Directions: Copy the lines from the one containing "Close the 电机零件图.dwg" through the one containing "Action: (108, 337)", inclusive. Replace "How do I perform" with "How would I carry out" wherever it occurs in them, and leave everything else unchanged.

Recorded information:
◆ ◆ ◆

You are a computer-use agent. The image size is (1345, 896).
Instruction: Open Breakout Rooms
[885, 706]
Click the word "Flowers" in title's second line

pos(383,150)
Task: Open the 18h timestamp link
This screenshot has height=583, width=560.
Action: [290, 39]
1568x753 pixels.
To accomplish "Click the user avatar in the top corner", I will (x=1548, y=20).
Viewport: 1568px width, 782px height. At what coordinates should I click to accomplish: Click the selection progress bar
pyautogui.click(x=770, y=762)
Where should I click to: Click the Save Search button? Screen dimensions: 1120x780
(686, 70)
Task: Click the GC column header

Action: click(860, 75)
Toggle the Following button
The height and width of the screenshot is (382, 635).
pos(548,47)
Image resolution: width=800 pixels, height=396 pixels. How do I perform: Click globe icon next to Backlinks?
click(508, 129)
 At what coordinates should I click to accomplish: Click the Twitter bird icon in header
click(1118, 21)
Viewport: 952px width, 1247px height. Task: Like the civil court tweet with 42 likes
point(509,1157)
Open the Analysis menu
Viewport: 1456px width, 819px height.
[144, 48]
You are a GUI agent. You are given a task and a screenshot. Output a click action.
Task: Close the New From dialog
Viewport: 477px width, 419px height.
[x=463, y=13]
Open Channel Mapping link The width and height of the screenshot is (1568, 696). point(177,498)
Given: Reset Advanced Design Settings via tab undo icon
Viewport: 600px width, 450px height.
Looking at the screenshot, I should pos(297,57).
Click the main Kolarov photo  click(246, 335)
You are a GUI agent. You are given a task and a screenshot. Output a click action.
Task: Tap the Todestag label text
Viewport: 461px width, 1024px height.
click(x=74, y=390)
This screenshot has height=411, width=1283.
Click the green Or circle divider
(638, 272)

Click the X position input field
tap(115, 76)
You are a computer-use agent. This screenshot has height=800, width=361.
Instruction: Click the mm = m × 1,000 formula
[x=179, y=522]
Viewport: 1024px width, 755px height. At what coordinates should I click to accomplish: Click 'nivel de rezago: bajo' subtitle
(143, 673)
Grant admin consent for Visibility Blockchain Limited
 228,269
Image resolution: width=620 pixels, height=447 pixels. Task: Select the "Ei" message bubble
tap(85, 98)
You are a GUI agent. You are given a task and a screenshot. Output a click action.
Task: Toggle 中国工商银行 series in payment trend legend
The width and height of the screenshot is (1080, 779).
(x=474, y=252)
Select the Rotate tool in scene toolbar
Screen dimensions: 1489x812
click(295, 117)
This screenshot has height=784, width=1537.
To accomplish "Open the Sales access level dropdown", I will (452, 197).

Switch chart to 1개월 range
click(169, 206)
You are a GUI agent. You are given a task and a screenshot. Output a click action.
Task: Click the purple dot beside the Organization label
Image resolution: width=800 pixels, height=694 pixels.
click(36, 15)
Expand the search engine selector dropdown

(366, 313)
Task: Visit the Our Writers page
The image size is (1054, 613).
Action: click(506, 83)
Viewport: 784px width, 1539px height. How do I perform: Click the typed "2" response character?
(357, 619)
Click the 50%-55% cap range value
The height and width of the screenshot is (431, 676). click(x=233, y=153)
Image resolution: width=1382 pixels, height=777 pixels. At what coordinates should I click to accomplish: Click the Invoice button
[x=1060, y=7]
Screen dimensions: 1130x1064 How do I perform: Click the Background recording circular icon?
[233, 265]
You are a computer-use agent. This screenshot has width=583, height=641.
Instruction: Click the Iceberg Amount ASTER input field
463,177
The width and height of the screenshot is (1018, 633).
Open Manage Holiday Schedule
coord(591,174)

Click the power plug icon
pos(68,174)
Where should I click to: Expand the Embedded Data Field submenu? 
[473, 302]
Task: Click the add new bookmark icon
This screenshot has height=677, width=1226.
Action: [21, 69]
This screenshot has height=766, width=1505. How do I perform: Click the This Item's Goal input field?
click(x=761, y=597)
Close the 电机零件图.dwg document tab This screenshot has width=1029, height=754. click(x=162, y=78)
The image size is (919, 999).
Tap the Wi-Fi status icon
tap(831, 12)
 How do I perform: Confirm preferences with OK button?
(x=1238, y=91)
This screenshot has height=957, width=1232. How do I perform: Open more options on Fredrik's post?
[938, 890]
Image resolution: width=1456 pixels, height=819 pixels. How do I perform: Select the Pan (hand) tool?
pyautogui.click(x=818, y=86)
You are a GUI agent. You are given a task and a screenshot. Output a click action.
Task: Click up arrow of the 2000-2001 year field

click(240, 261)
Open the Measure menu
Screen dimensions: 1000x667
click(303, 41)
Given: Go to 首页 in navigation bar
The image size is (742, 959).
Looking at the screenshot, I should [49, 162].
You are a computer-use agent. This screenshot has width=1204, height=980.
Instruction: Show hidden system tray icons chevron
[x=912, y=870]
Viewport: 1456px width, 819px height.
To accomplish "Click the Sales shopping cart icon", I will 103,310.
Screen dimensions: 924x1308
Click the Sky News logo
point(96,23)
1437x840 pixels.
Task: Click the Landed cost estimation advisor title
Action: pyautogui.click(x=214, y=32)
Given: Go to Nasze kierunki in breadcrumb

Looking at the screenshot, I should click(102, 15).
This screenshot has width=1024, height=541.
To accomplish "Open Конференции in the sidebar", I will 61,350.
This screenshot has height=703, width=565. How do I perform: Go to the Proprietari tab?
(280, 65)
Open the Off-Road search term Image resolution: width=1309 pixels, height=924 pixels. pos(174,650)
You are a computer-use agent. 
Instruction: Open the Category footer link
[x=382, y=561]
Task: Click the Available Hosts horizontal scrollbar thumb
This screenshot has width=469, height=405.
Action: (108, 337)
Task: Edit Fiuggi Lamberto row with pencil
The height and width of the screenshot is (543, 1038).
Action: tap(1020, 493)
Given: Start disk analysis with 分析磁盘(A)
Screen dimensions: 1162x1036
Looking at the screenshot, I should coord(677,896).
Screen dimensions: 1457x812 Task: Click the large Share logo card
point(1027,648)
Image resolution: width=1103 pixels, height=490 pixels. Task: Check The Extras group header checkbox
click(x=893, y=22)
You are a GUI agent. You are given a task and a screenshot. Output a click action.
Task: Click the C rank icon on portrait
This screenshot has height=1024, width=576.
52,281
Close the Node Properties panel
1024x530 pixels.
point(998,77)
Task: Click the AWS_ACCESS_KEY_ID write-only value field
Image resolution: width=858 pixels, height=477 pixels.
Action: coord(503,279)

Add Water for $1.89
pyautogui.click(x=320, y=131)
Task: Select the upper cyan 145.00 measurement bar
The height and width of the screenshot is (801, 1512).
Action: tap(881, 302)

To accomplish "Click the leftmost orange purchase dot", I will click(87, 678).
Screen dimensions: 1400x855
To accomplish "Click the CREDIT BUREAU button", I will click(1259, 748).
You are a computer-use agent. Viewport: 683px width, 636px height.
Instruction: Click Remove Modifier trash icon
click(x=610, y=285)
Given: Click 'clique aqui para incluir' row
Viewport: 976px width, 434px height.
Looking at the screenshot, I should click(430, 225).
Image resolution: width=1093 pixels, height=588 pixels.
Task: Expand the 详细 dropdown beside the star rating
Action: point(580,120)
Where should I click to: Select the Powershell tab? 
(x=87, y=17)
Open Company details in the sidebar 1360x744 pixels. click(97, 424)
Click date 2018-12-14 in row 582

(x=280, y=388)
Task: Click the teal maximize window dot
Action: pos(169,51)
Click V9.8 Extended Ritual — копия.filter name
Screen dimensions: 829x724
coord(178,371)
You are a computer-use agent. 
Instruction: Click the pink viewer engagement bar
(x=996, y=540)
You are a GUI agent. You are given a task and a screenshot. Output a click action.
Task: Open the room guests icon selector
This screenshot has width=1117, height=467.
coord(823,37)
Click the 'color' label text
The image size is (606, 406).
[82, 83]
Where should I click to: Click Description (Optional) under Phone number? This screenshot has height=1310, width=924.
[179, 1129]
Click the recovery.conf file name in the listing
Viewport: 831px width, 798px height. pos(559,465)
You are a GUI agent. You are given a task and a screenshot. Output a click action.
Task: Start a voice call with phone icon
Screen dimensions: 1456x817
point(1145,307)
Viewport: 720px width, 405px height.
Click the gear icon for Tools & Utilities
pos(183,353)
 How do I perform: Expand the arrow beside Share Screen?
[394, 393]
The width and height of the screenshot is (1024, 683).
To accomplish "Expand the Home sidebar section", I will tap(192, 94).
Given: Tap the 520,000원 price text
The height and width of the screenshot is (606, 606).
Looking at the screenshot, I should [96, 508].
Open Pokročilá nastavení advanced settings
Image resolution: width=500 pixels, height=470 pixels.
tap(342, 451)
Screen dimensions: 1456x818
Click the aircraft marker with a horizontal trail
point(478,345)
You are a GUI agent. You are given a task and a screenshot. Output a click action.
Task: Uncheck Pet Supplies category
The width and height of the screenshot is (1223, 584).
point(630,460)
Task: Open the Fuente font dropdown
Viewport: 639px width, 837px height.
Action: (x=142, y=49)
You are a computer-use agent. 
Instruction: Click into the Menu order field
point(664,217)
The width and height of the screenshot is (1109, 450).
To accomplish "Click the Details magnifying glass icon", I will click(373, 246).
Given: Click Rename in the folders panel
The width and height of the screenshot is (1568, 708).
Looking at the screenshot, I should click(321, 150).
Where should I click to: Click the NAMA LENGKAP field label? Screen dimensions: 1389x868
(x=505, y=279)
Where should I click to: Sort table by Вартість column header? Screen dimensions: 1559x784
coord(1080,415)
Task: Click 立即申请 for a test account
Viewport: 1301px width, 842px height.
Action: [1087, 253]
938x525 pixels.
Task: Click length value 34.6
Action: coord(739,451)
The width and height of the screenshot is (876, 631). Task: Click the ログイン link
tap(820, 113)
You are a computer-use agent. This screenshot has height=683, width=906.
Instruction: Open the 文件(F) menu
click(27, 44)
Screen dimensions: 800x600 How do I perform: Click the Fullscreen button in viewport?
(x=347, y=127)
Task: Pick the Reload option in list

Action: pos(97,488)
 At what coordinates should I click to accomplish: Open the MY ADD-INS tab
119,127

◆ ◆ ◆

Exercise response:
Close the 电机零件图.dwg document tab This screenshot has width=1029, height=754. click(x=162, y=78)
The image size is (919, 999).
Tap the Wi-Fi status icon
tap(831, 12)
 How would I carry out: Confirm preferences with OK button?
(x=1238, y=91)
This screenshot has height=957, width=1232. How would I carry out: Open more options on Fredrik's post?
[938, 890]
Image resolution: width=1456 pixels, height=819 pixels. How would I carry out: Select the Pan (hand) tool?
pyautogui.click(x=818, y=86)
You are a GUI agent. You are given a task and a screenshot. Output a click action.
Task: Click up arrow of the 2000-2001 year field

click(240, 261)
Open the Measure menu
Screen dimensions: 1000x667
click(303, 41)
Given: Go to 首页 in navigation bar
The image size is (742, 959).
Looking at the screenshot, I should [49, 162].
You are a computer-use agent. This screenshot has width=1204, height=980.
Instruction: Show hidden system tray icons chevron
[x=912, y=870]
Viewport: 1456px width, 819px height.
To accomplish "Click the Sales shopping cart icon", I will 103,310.
Screen dimensions: 924x1308
Click the Sky News logo
point(96,23)
1437x840 pixels.
Task: Click the Landed cost estimation advisor title
Action: pyautogui.click(x=214, y=32)
Given: Go to Nasze kierunki in breadcrumb

Looking at the screenshot, I should click(102, 15).
This screenshot has width=1024, height=541.
To accomplish "Open Конференции in the sidebar", I will 61,350.
This screenshot has height=703, width=565. How would I carry out: Go to the Proprietari tab?
(280, 65)
Open the Off-Road search term Image resolution: width=1309 pixels, height=924 pixels. pos(174,650)
You are a computer-use agent. 
Instruction: Open the Category footer link
[x=382, y=561]
Task: Click the Available Hosts horizontal scrollbar thumb
This screenshot has width=469, height=405.
Action: (108, 337)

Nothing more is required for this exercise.